### SELECTED EXCERPT

Speaking about the evolution of the online shopping experience and what customers expect from the experience Grey says: “Customers want an enjoyable experience. An important step towards achieving this is delivering a stress-free experience, which means refining the customer journey from landing through to checkout, delivery and messaging. It’s got to be as simple and enjoyable as the in-store experience especially now that many high street stores are shut.

“At BOON, we focus on improving product discovery. Conventional product listings can be tedious and overwhelming for shoppers, who often want an alternative way to search or browse. Retailers must offer these additional features, whether that’s through a digital shopping assistant like BOON, image-similarity search or comprehensive and intuitive filters, he adds.

Speaking about how online retailers can look to maximise content and user interaction, Grey identifies intuitive, interactive experiences as specific to the retailer’s brand and style: “Taking BOON as an example, retailers can offer their customers a unique experience, designed around the product range and user base. It’s a fun, interactive experience that specifically helps the segment of shoppers, who need help with their product search or are looking for inspiration. Our technology reacts to users as they answer, making sure that the questions they’re asked are relevant. This kind of personalisation can create a far more immersive experience that encourages shoppers to explore the site more and make a purchase.

######
### STORED DATA

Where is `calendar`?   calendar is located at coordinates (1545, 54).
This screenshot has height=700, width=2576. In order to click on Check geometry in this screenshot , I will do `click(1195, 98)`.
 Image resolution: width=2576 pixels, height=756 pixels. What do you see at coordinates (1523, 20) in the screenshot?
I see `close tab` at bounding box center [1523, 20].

######

- [ACTIVITY LIST]:
(A) Answer these questions from the online shopping excerpt, not the lines, one answer per line:
(i) What does Grey say the online experience has to be as simple and enjoyable as?
(ii) What does BOON focus on improving?
(iii) Which segment of shoppers does the interactive experience specifically help?
(B) Please carry on the online shopping excerpt from its final sentence, not the lines.

- [ANSWERS PER TASK]:
(A)
(i) The in-store experience.
(ii) Product discovery.
(iii) Shoppers who need help with their product search or are looking for inspiration.

(B)
“In addition, creating an online experience that is less solitary can dramatically increase user-generated content, and encourage user interaction. For instance, trying to build communities and focusing on product reviews helps to make shoppers feel at ease and build a connection with the brand”, he adds.

Russell Loarridge, Director, ReachFive, provider of the cloud-based customer identity and access management enterprise platform, speaks of his experiences and the current innovations in AI: “In my experience of the retail market over the last 20+ years, the recent innovative use of AI has for the most part been to make sense of the petabytes of data collected per page and click on each visitor. Typically, this has been unsuccessful, as there is no AI system that can guess the underlying reason a person is on a site, such as shopping for themselves, their grandson, as a competitor etc. Typical uses of AI that have some degree of success have been associated with the back office, looking specifically at stock levels and how to present it to maximise revenues. This is a far cry from using AI to replicate the in-store shop assistant.

“Most companies are using anonymous data collection, reference the incessant requests to accept site cookies, which we are all sick of. The fact that browsers are, for the most part, dropping third party cookies, will have a negative impact on a brand’s ability to continue to track and trace an individual consumer. However, if there had been anything sensible done with the information, outside creating advertising revenues for site owners, I might mourn their passing. As it is, I don’t”, says Loarridge.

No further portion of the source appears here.